- [Records shown]:
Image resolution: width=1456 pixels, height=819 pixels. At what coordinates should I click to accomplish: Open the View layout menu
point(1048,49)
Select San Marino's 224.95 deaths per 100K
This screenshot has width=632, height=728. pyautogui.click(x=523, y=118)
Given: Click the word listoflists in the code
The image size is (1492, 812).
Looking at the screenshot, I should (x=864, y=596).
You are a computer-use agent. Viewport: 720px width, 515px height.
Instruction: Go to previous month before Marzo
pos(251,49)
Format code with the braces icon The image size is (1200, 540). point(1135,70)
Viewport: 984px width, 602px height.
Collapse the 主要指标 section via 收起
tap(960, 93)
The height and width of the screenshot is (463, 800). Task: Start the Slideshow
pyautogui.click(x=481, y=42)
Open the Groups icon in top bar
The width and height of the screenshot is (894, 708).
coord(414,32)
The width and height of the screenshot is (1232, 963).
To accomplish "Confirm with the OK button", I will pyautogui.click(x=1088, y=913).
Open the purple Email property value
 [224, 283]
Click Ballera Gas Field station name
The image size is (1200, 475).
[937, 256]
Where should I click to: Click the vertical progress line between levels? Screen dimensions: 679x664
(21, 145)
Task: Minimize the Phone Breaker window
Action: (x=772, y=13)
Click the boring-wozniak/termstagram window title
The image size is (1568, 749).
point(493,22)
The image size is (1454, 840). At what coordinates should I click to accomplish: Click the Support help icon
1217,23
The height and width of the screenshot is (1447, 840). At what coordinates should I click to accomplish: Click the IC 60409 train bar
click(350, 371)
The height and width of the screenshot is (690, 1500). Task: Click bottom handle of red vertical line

- [Assignment]: Every line of the data should be copied exactly.

- [Exercise solution]:
Image resolution: width=1456 pixels, height=819 pixels. At what coordinates should I click to accomplish: Open the View layout menu
point(1048,49)
Select San Marino's 224.95 deaths per 100K
This screenshot has width=632, height=728. pyautogui.click(x=523, y=118)
Given: Click the word listoflists in the code
The image size is (1492, 812).
Looking at the screenshot, I should (x=864, y=596).
You are a computer-use agent. Viewport: 720px width, 515px height.
Instruction: Go to previous month before Marzo
pos(251,49)
Format code with the braces icon The image size is (1200, 540). point(1135,70)
Viewport: 984px width, 602px height.
Collapse the 主要指标 section via 收起
tap(960, 93)
The height and width of the screenshot is (463, 800). Task: Start the Slideshow
pyautogui.click(x=481, y=42)
Open the Groups icon in top bar
The width and height of the screenshot is (894, 708).
coord(414,32)
The width and height of the screenshot is (1232, 963).
To accomplish "Confirm with the OK button", I will pyautogui.click(x=1088, y=913).
Open the purple Email property value
 [224, 283]
Click Ballera Gas Field station name
The image size is (1200, 475).
[937, 256]
Where should I click to: Click the vertical progress line between levels? Screen dimensions: 679x664
(21, 145)
Task: Minimize the Phone Breaker window
Action: (x=772, y=13)
Click the boring-wozniak/termstagram window title
The image size is (1568, 749).
point(493,22)
The image size is (1454, 840). At what coordinates should I click to accomplish: Click the Support help icon
1217,23
The height and width of the screenshot is (1447, 840). At what coordinates should I click to accomplish: Click the IC 60409 train bar
click(350, 371)
The height and width of the screenshot is (690, 1500). Task: Click bottom handle of red vertical line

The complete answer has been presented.